According to the American Alzheimer’s Association, this disease is the sixth leading cause of death in the United States. As the population ages and lives longer, experts suggest cases of AD will increase.
Along with aging, diabetes is an important risk factor for developing AD. “Both aging and diabetes have been associated with reduced brain metabolism and cognitive decline, and reduced brain metabolism is a key characteristic of AD,” says Peter R. Patrylo, Ph.D., associate professor of physiology and anatomy at SIU in Carbondale, and a member of CIR-CNS.
It’s widely believed that amyloid, a protein that forms deposits (called senile plaques) in the brain of AD patients, causes the disease. Drs. Rose, Patrylo, and their CIR-CNS colleagues are approaching amyloid from a different perspective. “We don’t know how important amyloid actually is in AD. Many elderly people have amyloid deposits and are cognitively normal,” Dr. Rose explains. Thus, amyloid may be a symptom and not the cause. In support of this idea, the team has discovered that if metabolism in a brain region slows down (becomes hypometabolic), an enzyme that makes amyloid increases, and more plaques develop.
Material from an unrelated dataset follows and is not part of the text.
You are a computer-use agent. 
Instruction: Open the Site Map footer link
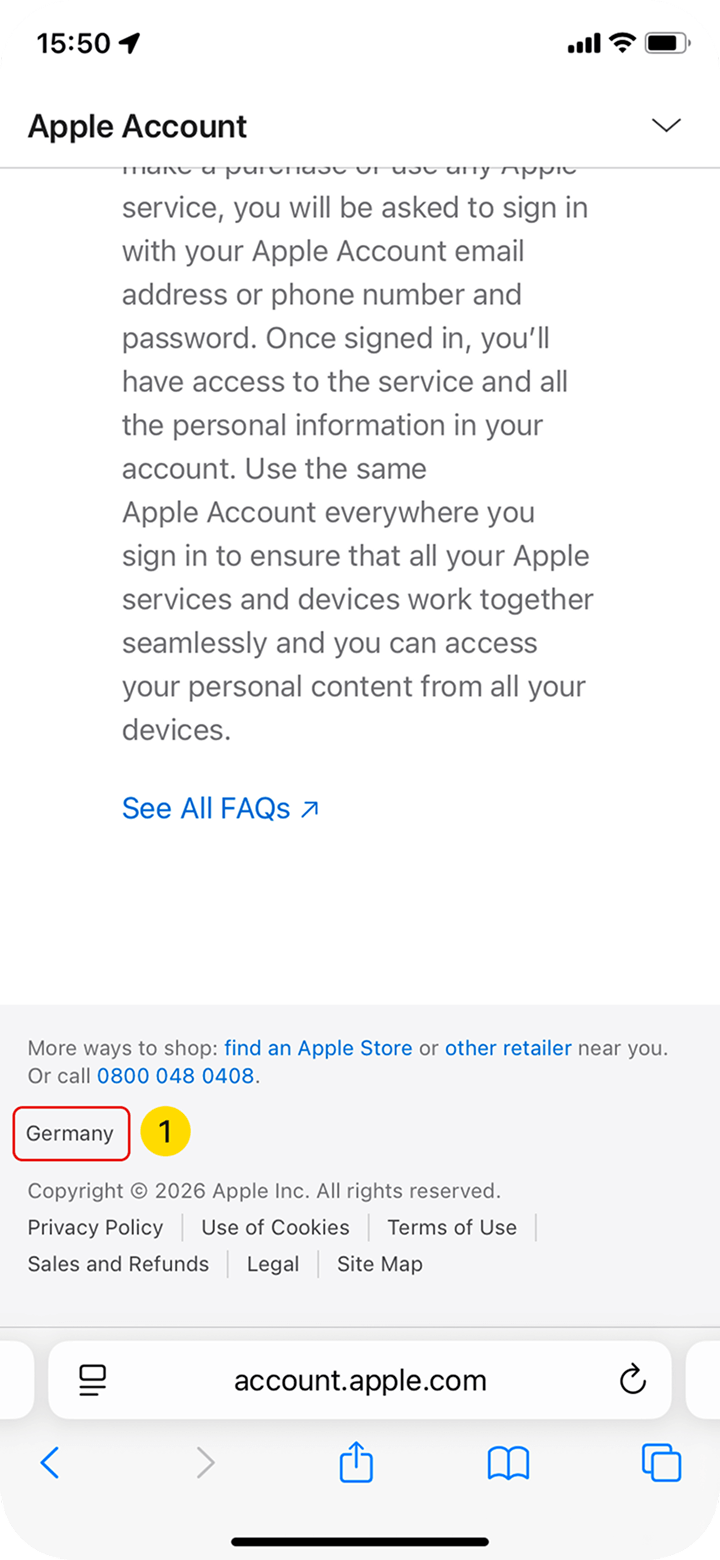pos(380,1264)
“We are working to understand why people develop such changes in their brains and how this leads to cognitive decline,” say the researchers. Numerous studies are under way at SIU to begin to understand how changes in peripheral and brain metabolism may contribute to cognitive impairment and dementia. Collaborators include CIR-CNS colleagues Gregory Brewer, Ph.D., April Strader, Ph.D., Robert Struble, Ph.D., and Jesse Trushenski, Ph.D. from the SIU Dept. of Fisheries and Xiaxin Yan, Ph.D., a former faculty member of the anatomy department.
The group aims to understand how the body regulates energy, including blood sugar and fatty acid levels, during aging. “We’ve observed changes in brain fat composition in our studies,” Dr. Rose explains. “A decline in the good types of fats can contribute to memory problems.” Some of their rodent models include transgenic “Alzheimer mice” that have genes taken from families that have a high incidence of AD.
An estimated 1-3 percent of the U.S. population develops AD. But many more Americans are at risk for Type 2 (adult onset) diabetes, a condition that prevents the body and brain from properly providing sugar to cells. Emerging data suggest that diabetics are at increased risk for developing AD or dementia. “The diabetic AD mouse model may give us insight into what’s making the disease advance,” Dr. Rose says.
Diabetes is treated with insulin or with drugs that help insulin receptor function. In a promising development, Dr. Suzanne Craft and her colleagues at the University of Washington in Seattle have demonstrated that
intranasal insulin delivery had helpful effects on memory and brain metabolism in AD patients.
“The brain’s function is compromised during conditions of reduced sugar,” Dr. Patrylo says. “Our ongoing studies suggest that diabetic-like characteristics can be detected months prior to amyloid deposition and severe cognitive decline.”
These SIU researchers continue their studies into the mechanisms of how sugar and fatty acids affect the aging brain. “We need to fundamentally understand what’s going on in order to develop superior treatments,” says Dr. Rose.